Un reloj distinto en un lugar distinto. Un reloj eléctrico redondo que cuelga en la pared. Las agujas marcan las 4:31. Es la cocina de la casa de Shirakawa. Con el botón superior de la camisa desabrochado y el nudo de la corbata flojo, Shirakawa se halla sentado a la mesa, solo, comiéndose un yogur natural a cucharaditas. Se lo toma directamente del envase de plástico, sin plato.
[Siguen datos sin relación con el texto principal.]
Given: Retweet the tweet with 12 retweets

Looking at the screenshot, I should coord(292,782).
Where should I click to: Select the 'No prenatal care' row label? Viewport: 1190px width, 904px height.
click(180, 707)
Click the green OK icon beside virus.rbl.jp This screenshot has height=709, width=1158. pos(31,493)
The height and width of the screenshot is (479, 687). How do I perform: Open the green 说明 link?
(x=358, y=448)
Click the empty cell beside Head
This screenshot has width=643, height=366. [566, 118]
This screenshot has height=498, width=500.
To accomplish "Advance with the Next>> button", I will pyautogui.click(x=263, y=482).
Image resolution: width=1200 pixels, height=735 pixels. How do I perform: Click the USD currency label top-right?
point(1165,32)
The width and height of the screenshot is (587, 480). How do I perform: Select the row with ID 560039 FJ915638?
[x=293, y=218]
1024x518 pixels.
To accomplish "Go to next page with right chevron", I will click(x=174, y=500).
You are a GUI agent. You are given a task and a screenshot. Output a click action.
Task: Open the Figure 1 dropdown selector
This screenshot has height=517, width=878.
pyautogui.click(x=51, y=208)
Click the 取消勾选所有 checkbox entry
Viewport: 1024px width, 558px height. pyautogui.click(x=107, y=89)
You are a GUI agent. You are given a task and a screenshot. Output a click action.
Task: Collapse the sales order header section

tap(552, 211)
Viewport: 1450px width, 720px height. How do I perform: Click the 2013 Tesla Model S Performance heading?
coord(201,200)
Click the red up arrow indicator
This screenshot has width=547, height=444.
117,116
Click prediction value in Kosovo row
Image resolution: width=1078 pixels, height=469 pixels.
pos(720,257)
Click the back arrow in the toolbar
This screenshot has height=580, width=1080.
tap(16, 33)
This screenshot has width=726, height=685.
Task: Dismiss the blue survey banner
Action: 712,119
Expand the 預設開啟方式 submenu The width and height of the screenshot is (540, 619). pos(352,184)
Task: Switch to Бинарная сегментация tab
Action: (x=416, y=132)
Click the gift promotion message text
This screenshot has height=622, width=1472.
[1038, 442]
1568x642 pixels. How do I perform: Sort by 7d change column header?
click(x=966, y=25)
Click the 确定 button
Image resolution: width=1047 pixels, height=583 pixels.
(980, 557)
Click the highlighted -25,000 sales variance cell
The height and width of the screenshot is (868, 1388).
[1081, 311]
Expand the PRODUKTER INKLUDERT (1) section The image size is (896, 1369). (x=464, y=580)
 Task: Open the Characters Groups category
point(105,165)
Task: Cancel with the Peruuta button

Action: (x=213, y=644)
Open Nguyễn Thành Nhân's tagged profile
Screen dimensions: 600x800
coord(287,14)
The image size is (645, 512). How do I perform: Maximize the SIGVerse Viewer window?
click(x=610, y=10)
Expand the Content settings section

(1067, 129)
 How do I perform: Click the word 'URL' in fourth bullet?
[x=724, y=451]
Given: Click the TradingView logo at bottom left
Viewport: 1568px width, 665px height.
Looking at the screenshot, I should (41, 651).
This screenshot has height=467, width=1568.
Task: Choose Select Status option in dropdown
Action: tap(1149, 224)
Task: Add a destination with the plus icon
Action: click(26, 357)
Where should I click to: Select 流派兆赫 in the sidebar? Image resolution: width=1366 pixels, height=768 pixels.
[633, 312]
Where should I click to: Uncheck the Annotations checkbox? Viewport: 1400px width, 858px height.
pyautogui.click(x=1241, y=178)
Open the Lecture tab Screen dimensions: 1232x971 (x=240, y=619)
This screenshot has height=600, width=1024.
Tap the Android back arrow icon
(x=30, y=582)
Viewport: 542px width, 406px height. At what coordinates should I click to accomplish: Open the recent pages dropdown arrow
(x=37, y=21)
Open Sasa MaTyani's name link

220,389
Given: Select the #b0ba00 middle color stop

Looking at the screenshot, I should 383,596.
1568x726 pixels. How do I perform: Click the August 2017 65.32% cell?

Está viendo la pequeña televisión instalada en la cocina. Junto al envase de yogur hay un mando a distancia. En la pantalla aparece el fondo del mar. Algunos seres vivos de extrañas formas que pueblan las profundidades marinas. Unos deformes, otros hermosos. Unos depredadores, otros inofensivos. Un pequeño submarino de investigación equipado con aparatos de alta tecnología. Potentes reflectores, precisas tenazas de control remoto. Es un documental sobre la naturaleza titulado Criaturas de las profundidades marinas. No hay sonido. Shirakawa va siguiendo las imágenes de la pantalla con ojos inexpresivos mientras se lleva a la boca cucharaditas de yogur. Su mente, sin embargo, le va dando vueltas a otras cosas. Reflexiona sobre la correlación entre la lógica y la acción. ¿De la lógica se deriva una determinada acción? ¿O es la lógica, en realidad, el resultado de ésta? Sus ojos persiguen las imágenes de la pantalla, pero, de hecho, está contemplando algo que se encuentra mucho más al fondo. Algo que se halla, seguramente, uno o dos kilómetros más lejos.

Echa una ojeada al reloj de pared. Las agujas marcan las 4:33. El segundero se va deslizando, suavemente, por la esfera del reloj. El mundo prosigue su avance continuo, sin pausas. La lógica y la acción funcionan de un modo sincrónico, sin fisuras. Al menos por ahora.